Aim =
Write out the records below line for line, keeping every character unchanged.

(Collection entries)
....

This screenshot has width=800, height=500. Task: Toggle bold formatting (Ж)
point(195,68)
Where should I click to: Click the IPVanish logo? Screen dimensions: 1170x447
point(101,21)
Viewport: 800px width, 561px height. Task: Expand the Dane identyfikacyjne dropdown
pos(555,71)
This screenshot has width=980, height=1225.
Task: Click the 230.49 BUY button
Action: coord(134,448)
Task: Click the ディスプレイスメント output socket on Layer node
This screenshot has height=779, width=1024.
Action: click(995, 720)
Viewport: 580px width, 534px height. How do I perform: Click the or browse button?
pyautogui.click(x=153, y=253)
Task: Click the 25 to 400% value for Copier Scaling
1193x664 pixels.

....

Output =
This screenshot has width=800, height=500. Task: Toggle bold formatting (Ж)
point(195,68)
Where should I click to: Click the IPVanish logo? Screen dimensions: 1170x447
point(101,21)
Viewport: 800px width, 561px height. Task: Expand the Dane identyfikacyjne dropdown
pos(555,71)
This screenshot has width=980, height=1225.
Task: Click the 230.49 BUY button
Action: coord(134,448)
Task: Click the ディスプレイスメント output socket on Layer node
This screenshot has height=779, width=1024.
Action: click(995, 720)
Viewport: 580px width, 534px height. How do I perform: Click the or browse button?
pyautogui.click(x=153, y=253)
Task: Click the 25 to 400% value for Copier Scaling
1193x664 pixels.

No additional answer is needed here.